The exercise: In the link analysis documentation below, which five factors does the link scoring algorithm consider?

Reading text:
——————

Extracts All Links - Finds every hyperlink on the page
Scores Links - Assigns relevance scores based on multiple factors
Categorizes Links - Groups links by type (internal, external, etc.)
Provides Metadata - URL text, attributes, and context information
Ranks by Importance - Orders links from most to least valuable

Scoring Factors

The link scoring algorithm considers:

Text Content: Link anchor text relevance and descriptiveness
URL Structure: Depth, parameters, and path patterns
Context: Surrounding text and page position
Attributes: Title, rel attributes, and other metadata
Link Type: Internal vs external classification

Quick Start

Basic Usage

import requests

# Analyze links on a webpage
response = requests.post(
    "http://localhost:8000/links/analyze",
    headers={"Authorization": "Bearer YOUR_TOKEN"},
    json={
        "url": "https://example.com"
    }
)

result = response.json()
print(f"Found {len(result.get('internal', []))} internal links")
print(f"Found {len(result.get('external', []))} external links")

# Show top 3 links by score
for link_type in ['internal', 'external']:
    if link_type in result:
        top_links = sorted(result[link_type], key=lambda x: x.get('score', 0), reverse=True)[:3]
        print(f"\nTop {link_type} links:")
        for link in top_links:
            print(f"- {link.get('url', 'N/A')} (score: {link.get('score', 0):.2f})")

With Custom Configuration

response = requests.post(
    "http://localhost:8000/links/analyze",
    headers={"Authorization": "Bearer YOUR_TOKEN"},
    json={
        "url": "https://news.example.com",
        "config": {
            "force": False,           # Skip cache
            "wait_for": 2.0,          # Wait for dynamic content
            "simulate_user": True,     # User-like browsing
            "override_navigator": True # Custom user agent
        }
    }
)

——————

[Word and element locating data]
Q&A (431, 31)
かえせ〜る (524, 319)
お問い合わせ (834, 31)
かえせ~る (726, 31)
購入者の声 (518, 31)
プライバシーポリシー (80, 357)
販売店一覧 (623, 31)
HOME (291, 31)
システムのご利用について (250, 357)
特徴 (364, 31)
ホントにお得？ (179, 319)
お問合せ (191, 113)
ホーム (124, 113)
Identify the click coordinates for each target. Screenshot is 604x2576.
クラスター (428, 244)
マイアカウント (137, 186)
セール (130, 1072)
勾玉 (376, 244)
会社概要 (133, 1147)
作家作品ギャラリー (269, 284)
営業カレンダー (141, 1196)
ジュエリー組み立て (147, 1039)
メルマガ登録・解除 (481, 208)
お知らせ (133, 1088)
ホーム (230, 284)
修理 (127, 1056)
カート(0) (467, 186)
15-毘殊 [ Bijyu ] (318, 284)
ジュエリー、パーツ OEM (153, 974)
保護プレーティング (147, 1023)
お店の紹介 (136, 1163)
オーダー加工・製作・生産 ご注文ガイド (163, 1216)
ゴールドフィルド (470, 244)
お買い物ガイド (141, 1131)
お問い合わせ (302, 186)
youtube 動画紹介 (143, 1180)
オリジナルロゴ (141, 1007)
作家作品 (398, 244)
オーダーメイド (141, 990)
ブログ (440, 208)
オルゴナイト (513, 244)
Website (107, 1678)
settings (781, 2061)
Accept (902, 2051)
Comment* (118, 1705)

——————

Answer for the task: Text content, URL structure, context, attributes, and link type.